The Excimer Laser was originally used for etching silicone computer chips in the 1970's. Working in the IBM research laboratories in 1982, Dr. Rangaswamy Srinivasin, James Wynne, and Samuel Blum, saw the potential of the Excimer laser in interacting with biological tissue, discovering they could remove tissue with a laser without causing any heat damage to the surrounding material. Dr. Steven Trokel, a New York City ophthalmologist, made the connection to the cornea and performed the first laser surgery on a patient's eyes in 1987. Over the next ten years, the techniques and equipment for laser eye surgery were perfected. In 1996, the first Excimer laser for refractive surgery was approved in the United States. The Excimer laser has an international track record for safety and effectiveness.
Photorefractive Keratectomy (PRK)
Photorefractive Keratectomy (PRK) was the first surgical procedure developed to reshape the cornea using a laser. In PRK, the top layer of the cornea, called the epithelium, is scraped away to expose the stroma layer underneath. Because there are nerve fibers in the epithelium, there may be some initial discomfort equivalent to a badly scratched eye. This can further cause pain, irritation, watering of the eye, blurry vision, or the feeling of a particle in the eye. An eye bandage is worn to reduce the irritation and encourage healing of the tissue. Following PRK, vision is blurry for a few days, but improves as the corneal epithelium heals. Vision is often reasonably good at one week and stabilized by six months.
LASIK
LASIK evolved from PRK and both surgeries use an Excimer laser in a similar manner. The major difference between the two surgeries is the way that the stroma, the middle layer of the cornea, is exposed before it is vaporized with the laser. In LASIK, a flap is cut in the stroma layer, which is folded back for the surgery, then replaced after the use of the laser. Since LASIK does not disturb the sensitive top layer of the cornea there is less discomfort and a faster recovery than with PRK, and the visual benefits are the same.

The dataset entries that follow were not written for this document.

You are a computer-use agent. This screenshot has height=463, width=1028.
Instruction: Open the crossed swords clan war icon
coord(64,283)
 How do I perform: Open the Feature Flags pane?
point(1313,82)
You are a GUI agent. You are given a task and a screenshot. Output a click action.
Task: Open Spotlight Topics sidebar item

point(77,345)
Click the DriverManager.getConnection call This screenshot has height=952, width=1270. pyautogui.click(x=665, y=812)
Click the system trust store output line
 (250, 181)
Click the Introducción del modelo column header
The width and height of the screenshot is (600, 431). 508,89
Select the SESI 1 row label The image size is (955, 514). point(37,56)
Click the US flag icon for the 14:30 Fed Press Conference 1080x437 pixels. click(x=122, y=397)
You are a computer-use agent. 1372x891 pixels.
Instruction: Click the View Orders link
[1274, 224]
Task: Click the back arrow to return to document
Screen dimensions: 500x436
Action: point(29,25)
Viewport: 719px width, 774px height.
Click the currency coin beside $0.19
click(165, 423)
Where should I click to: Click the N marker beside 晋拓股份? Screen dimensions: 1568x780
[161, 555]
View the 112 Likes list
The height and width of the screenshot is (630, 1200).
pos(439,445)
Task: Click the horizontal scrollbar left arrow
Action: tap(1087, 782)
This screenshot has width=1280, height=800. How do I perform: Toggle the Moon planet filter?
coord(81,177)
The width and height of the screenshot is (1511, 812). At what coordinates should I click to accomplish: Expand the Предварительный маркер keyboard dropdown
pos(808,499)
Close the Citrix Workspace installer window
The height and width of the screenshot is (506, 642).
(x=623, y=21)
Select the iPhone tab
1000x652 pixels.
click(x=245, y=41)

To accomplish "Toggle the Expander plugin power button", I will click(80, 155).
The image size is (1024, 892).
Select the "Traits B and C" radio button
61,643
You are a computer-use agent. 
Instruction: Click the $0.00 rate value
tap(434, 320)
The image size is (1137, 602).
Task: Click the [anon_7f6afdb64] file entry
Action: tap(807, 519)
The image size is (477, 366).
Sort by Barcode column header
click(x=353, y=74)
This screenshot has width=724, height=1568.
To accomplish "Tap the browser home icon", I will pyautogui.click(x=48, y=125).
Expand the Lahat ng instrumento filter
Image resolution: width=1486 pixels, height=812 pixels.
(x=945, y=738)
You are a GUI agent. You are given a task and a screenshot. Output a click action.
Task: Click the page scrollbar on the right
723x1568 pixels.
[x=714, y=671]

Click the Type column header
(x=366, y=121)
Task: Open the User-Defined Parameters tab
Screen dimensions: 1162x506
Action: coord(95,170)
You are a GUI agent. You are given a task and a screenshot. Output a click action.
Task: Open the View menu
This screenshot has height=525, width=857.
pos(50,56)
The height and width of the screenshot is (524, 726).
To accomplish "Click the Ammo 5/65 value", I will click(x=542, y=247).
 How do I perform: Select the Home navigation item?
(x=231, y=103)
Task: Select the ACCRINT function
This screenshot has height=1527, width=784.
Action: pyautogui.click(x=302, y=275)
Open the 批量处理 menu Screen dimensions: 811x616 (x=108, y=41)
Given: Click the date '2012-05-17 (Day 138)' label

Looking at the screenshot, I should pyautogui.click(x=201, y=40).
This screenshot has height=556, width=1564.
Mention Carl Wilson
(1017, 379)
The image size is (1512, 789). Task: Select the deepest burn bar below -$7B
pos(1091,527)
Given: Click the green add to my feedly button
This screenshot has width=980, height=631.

LASIK surgery was developed in 1990 by Dr. Lucio Buratto (Italy) and Dr. Ionnis Pallikaris (Greece), combining two known surgical procedures, Keratomileusis and Photorefractive Keratectomy. They were the first to use a microkeratome to cut a thin flap of cornea and then apply the Excimer laser to remove tissue from the cornea. The microkeratome had been used successfully in South America for about 30 years, but had not been used in combination with the laser. It was Dr. Pallikaris that suggested the name Laser In-Situ Keratomileusis (LASIK) for this procedure. In 1991, Dr. Stephen Slade performed the first LASIK procedure in the United States.
LASIK is now the most commonly performed refractive surgery procedure.